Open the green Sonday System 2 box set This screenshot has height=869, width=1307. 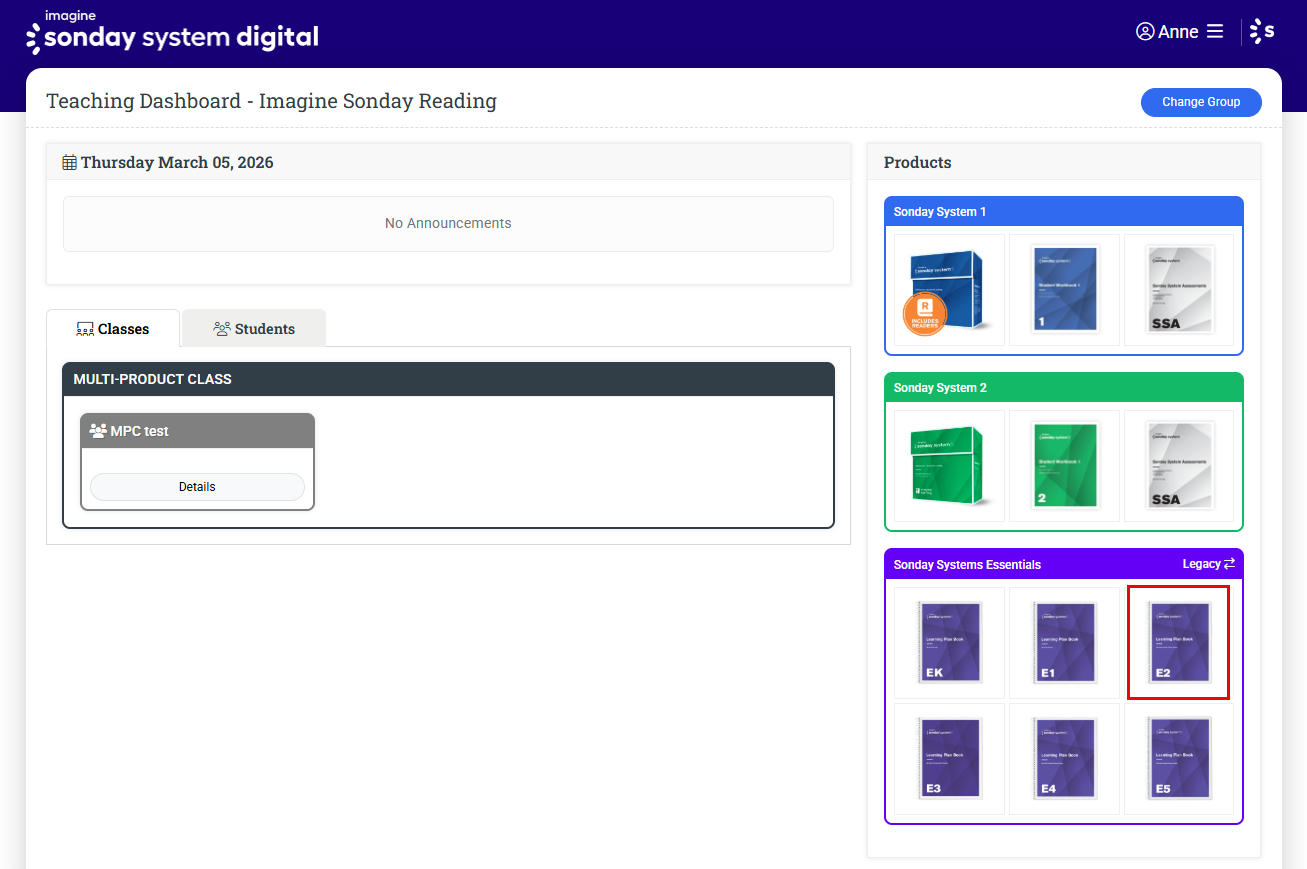(x=948, y=467)
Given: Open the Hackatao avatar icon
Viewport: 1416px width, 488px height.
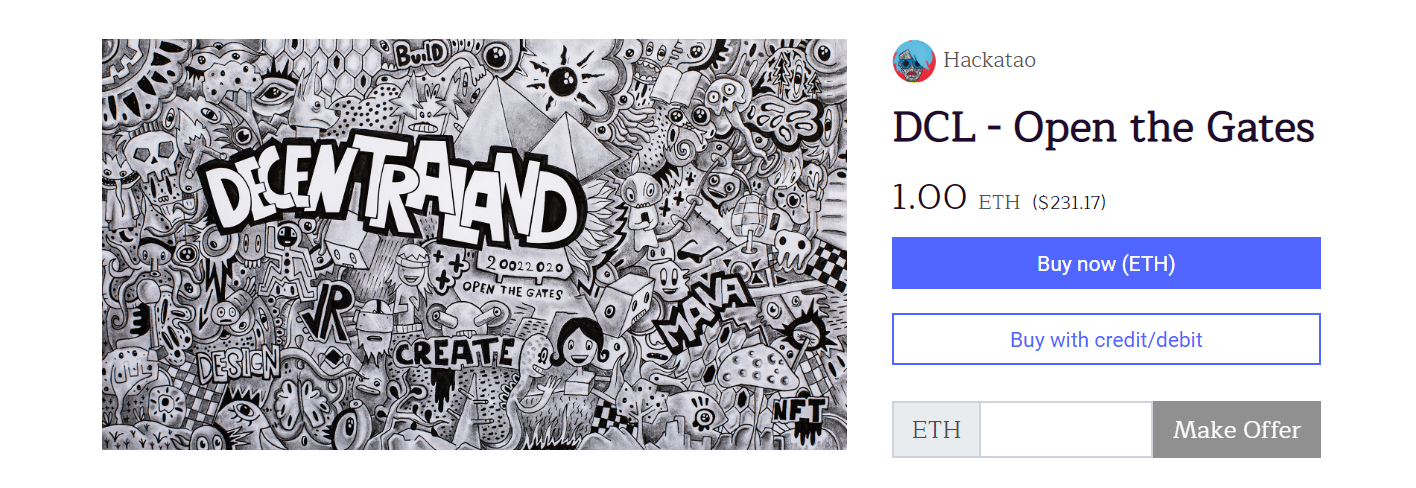Looking at the screenshot, I should coord(913,61).
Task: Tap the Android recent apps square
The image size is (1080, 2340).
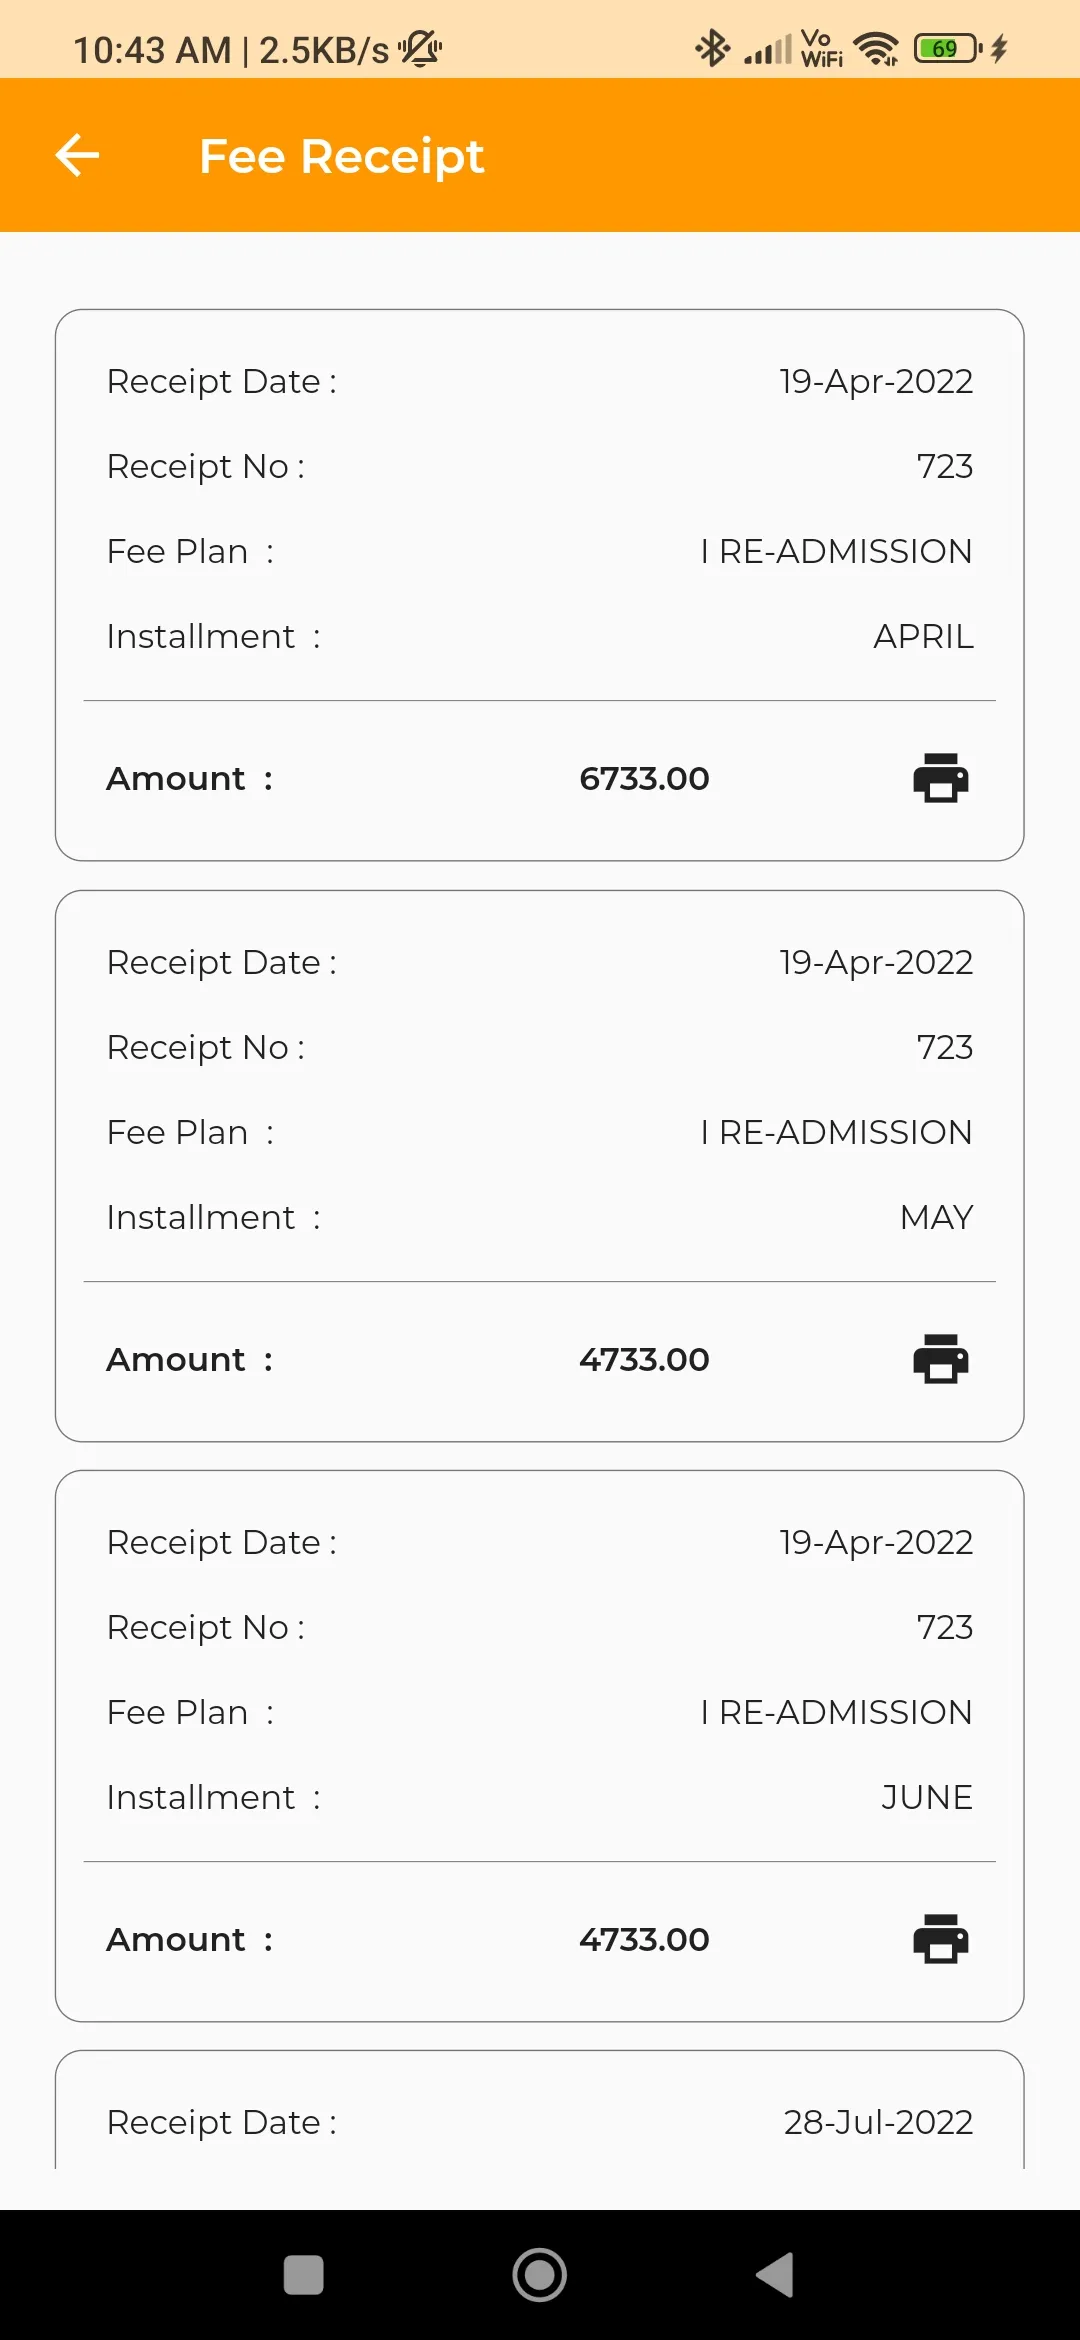Action: (x=304, y=2275)
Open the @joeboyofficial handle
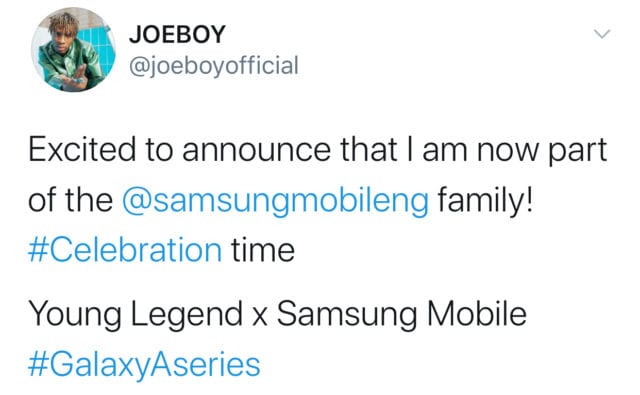 click(x=214, y=66)
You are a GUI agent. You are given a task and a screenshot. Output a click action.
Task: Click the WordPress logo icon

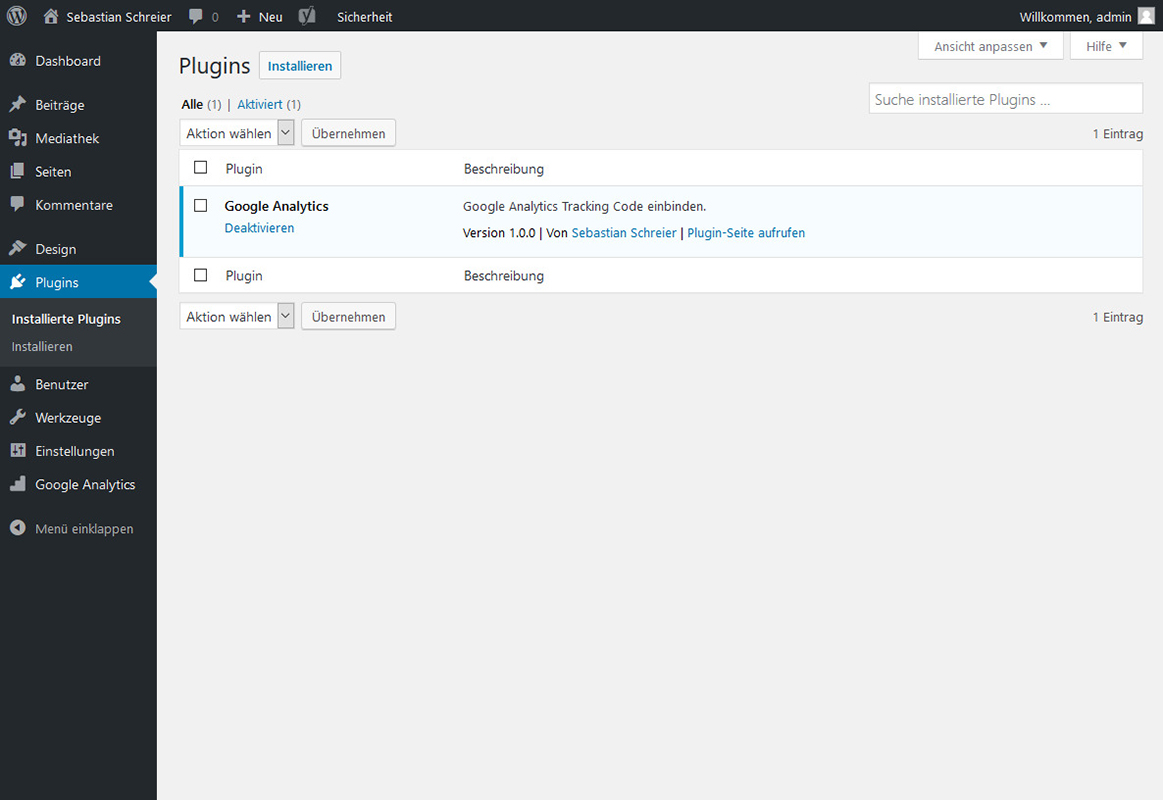(x=17, y=16)
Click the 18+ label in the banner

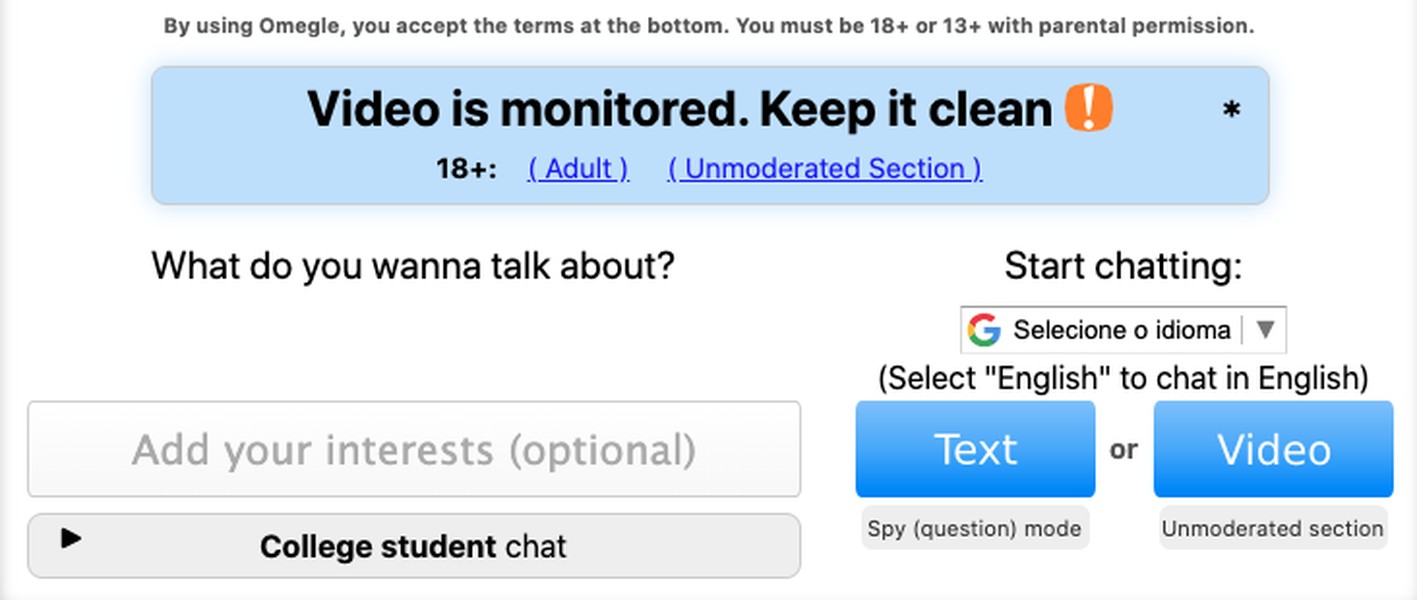tap(466, 169)
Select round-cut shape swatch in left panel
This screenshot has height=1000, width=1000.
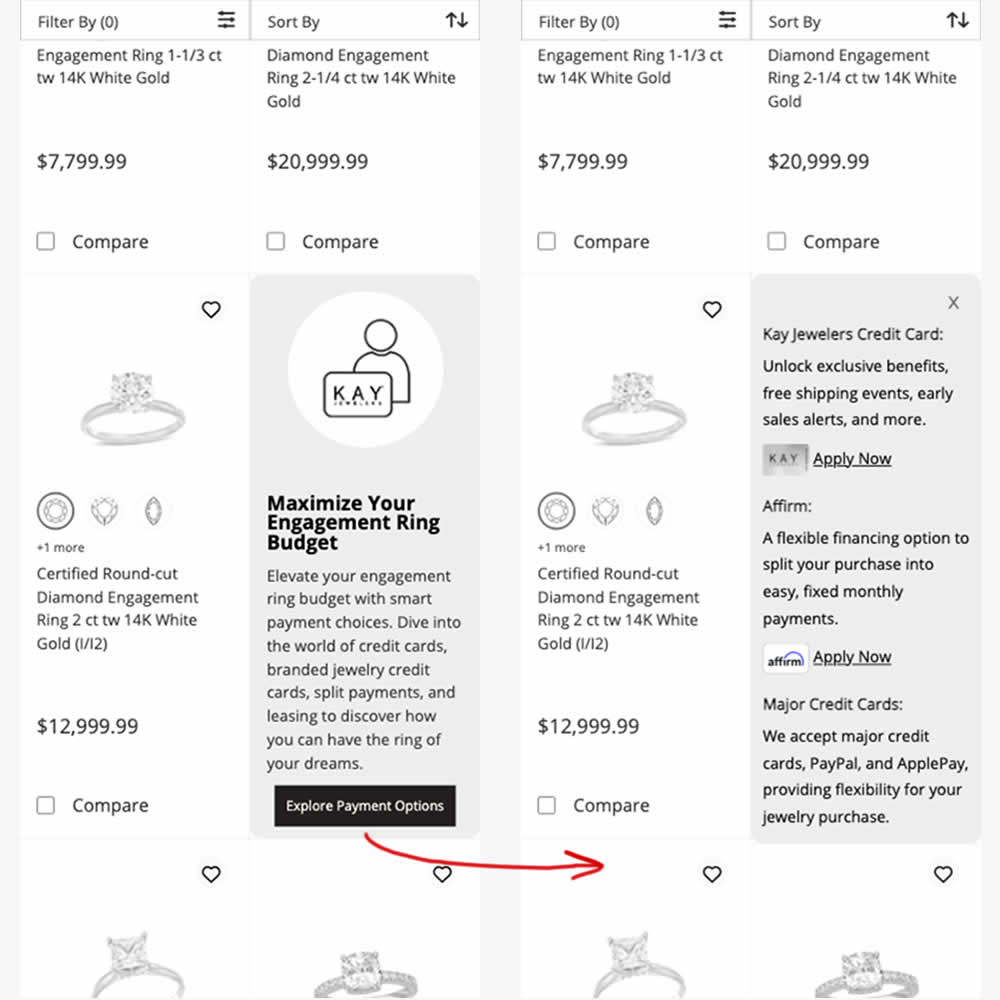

◆ Requirement
Return the lines of the items exactly as they appear, from the line containing "Select round-cut shape swatch in left panel" through the end of the items, inclusive, and leave the pictures out of your answer.

◆ Solved problem
Select round-cut shape swatch in left panel
This screenshot has height=1000, width=1000.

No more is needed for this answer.